Patients with congenital cardiac diseases undergoing surgery requiring cardiopulmonary bypass (CPB) are at risk for impaired neurodevelopmental progression due to time-related ischemia and exposure to toxic levels of brain metabolites. Two competing CPB methodologies are currently practiced for certain commonly occurring cardiac defects: 1) Deep Hypothermic Circulatory Arrest (DHCA), in which the pump is turned off to provide a bloodless surgical field at the expense of no cerebral perfusion, and 2) Antegrade Cerebral Perfusion (ACP), whereby selective perfusion of the brain is maintained throughout surgery. Importantly, DHCA in cardiac surgery is strongly associated with long-term neurocognitive deficits in a manner proportional to length of the circulatory arrest time. The alternative use of ACP for CPB, designed as a strategy to protect the cerebral cortex, has become a common approach, though the value of ACP over DHCA remains hotly debated, with well-designed and objective comparative studies lacking. Here we propose preclinical studies of a piglet model using MRI and dynamic proton magnetic resonance spectroscopy (MRS) which measures metabolite activity in real time, to quantify alterations in the brain?s metabolic state continuously over time during all phases of these CPB strategies. Preliminary data reveal that DHCA causes marked alterations in brain energy metabolism, (e.g., a > 10-fold buildup in brain lactate and a reduction in glucose), while no such derangement is seen with ACP. Importantly, post- surgery quantitative spatial learning assessments will be used to identify metabolic markers most strongly associated with poor clinical outcomes. Success of this project will demonstrate for the first time the advantages of ACP over DHCA in preventing brain cellular injury-inducing metabolite derangements that may hinder normal cognitive development. The real time continuous measurements used in this study will also provide insights into underlying causes of the correlation between DHCA duration and neurological injury. Data from these studies are expected to establish a benchmark for safety when DHCA or ACP is required in the clinical setting.
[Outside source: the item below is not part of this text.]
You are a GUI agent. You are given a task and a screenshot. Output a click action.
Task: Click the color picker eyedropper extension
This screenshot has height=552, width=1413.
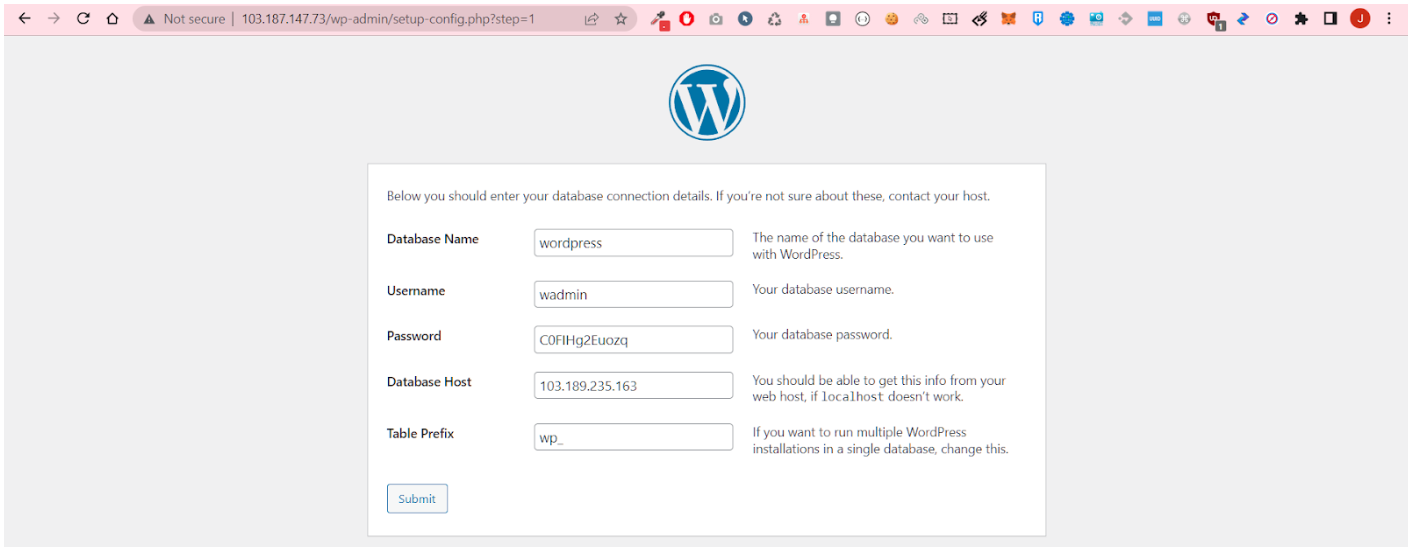(x=658, y=18)
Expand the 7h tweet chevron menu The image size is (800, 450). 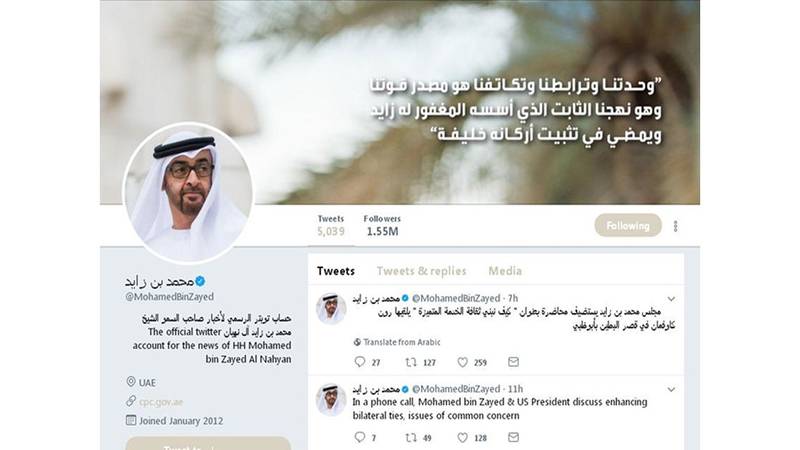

We anticipate that the results of this objective study in the piglet will be directly and rapidly translatable to clinical practice.
The Specific Aims are: 1) Using a CPB piglet model we will image the brain metabolic state continuously in real time using MRS. The CPB model will utilize the two commonly used forms of CPB, DHCA and ACP. Both DHCA and ACP will be performed under varying conditions of temperature, flow and time, to determine the most effective methodology to preserve a healthy brain metabolic state., and 2) To evaluate neurocognitive outcomes and correlate with observed alterations in brain metabolism.
Neonates with congenital cardiac diseases undergoing surgery requiring cardiopulmonary bypass using deep hypothermic circulatory arrest (DHCA) are at high risk for impaired neurodevelopmental progression due to time-related ischemia and exposure to toxic levels of brain metabolites. We will use 1H magnetic resonance spectroscopy to determine the real time metabolic changes occurring in the brain during DHCA and, importantly, during the alternative clinical strategy of antegrade cerebral perfusion (ACP) that provides oxygenated blood to the brain. The proposed studies will document continuous time-related changes in brain metabolites and correlate altered levels of these metabolites with alterations in cognitive development following DHCA and ACP bypass procedures.